The Chronicle

of a ColdFusion Expatriate

First Octopress Post

March 7, 2013

I have migrated the clunky, dusty old Wordpress blog into Octopress, the spiffy, mostly-Ruby-powered, static blog site generator. While the primary impetus for this migration was the promise of editing all of my blog posts directly in Vim, it’s also pretty cool to have the whole site built on SASS and sitting in a Git repository on my laptop.

If you want to know more about why this is awesome and you should do it, too, read on.

There are a few reasons that Octopress is the correct choice for the hacker writer:

  1. Use your choice of editors (my primary reason for trying it out).
  2. Complete control over the layout and styles without wrangling complicated themes or PHP code or whatever else.
  3. Total version control; place your entire blog site, including the Octopress application code that generates it, into a VCS repository.
  4. This is a big one. Static sites have almost no security concerns. This blog is generated on my local machine and sync’d to my live server with rsync. You can’t hack it because it’s not an application.
  5. What could be faster than serving static files? All the dynamic aspects are Javascript plug-ins (Disqus for comments, Smarterer on the right side, sharing on social networks, etc.)

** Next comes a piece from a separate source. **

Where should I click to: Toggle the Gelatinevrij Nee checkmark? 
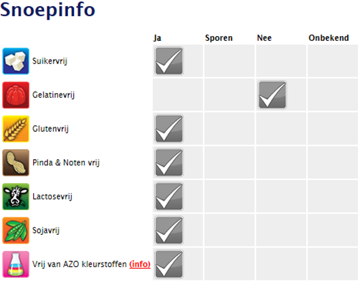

It feels wonderful to be able to write a blog post with sane line wrapping and text formatting (in Markdown, of course) and then have that content translated to HTML and cross-referenced with the other pages of the site automatically. This approach puts content creation where it belongs (on the desktop), and presents the data in hypertext where it belongs (on the web).

Can’t remember when you wrote that article about XYZ? Just grep it.

In any case, this is a new experiment for me, so bear with the layout and styles of the site as I continue to hone them, which I’m sure I will do.